Male mice are naturally territorial, causing many animal facilities to house them singly to reduce fighting. However, new research published July 27 in Neuron revealed that male mouse living in dormitory-style housing showed reduced aggression compared to those housed by themselves.

The study showed that male mice that were co-housed were less likely to attack other mice, even after cells in the ventromedial hypothalamus were stimulated. Stimulation of these cells cause increased territorial aggression in male lab mice (more on this below).

"In the current study, we showed that experimentally activating these cells is sufficient in males to drive territorial aggression," Nirao Shah, MD, Ph.D., professor of psychiatry and behavioral sciences and of neurobiology at Stanford University, explained to ALN. "In contrast to aggression from a singly housed resident males, activation of these cells in the ventromedial hypothalamus in socially housed males does not elicit aggression when these males enter another male’s territory."

Something about social housing, the researchers conjectured, reduced aggression in male mice.

"Our study shows that housing and social context of the assay matters a great deal in how the animal may behave.  These variables should therefore be taken into consideration when designing and interpreting outcomes of experimental studies," Shah said.

Explaining Aggression
Additionally, the Stanford University School of Medicine research team identified a cluster of nerve cells in the male mouse's brain that triggers territorial rage. Activating this cluster in female mice has no effect.

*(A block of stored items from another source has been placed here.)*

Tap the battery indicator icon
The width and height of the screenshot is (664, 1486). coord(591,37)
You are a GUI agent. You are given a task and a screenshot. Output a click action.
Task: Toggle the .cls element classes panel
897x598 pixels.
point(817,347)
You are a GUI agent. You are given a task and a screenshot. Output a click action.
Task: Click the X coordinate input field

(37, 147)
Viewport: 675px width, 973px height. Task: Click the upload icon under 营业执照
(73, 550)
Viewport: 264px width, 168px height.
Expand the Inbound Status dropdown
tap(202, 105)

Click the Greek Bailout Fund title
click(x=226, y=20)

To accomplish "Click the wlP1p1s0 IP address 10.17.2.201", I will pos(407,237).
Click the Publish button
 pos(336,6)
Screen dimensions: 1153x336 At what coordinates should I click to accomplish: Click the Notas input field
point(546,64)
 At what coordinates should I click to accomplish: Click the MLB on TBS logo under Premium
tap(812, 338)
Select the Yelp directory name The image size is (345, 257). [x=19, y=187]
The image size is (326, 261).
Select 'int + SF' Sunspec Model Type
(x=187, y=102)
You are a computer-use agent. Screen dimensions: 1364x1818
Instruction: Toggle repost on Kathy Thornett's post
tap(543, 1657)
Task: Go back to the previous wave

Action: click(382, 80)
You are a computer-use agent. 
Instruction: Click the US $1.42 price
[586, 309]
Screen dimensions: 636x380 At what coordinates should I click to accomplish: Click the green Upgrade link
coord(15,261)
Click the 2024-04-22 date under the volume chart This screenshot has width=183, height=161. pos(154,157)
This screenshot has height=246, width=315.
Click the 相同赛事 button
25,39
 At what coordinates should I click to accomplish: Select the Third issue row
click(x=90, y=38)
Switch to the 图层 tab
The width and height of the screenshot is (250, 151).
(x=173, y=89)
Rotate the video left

The researchers found that stimulating cells found in the ventromedial hypothalamus', a section of the brain, of male mice caused fierce displays of territorial aggression in male lab mice housed on their own for over a week. These male mice even attacked females and other species, behaviors typically not seen in mice.

The could help explain violent aggression in people and explore the effects of solitary confinement on people.

"Up to 5% of the population may show intermittent explosive disorder in which the person lashes out violently or in an intimidating manner in situations where the rest of us would not be aggressive.  One could speculate therefore that if such an aggression center also exists in the human brain, then abnormal activation of this center in such disease states could predispose the patient to be aggressive," Shah concluded.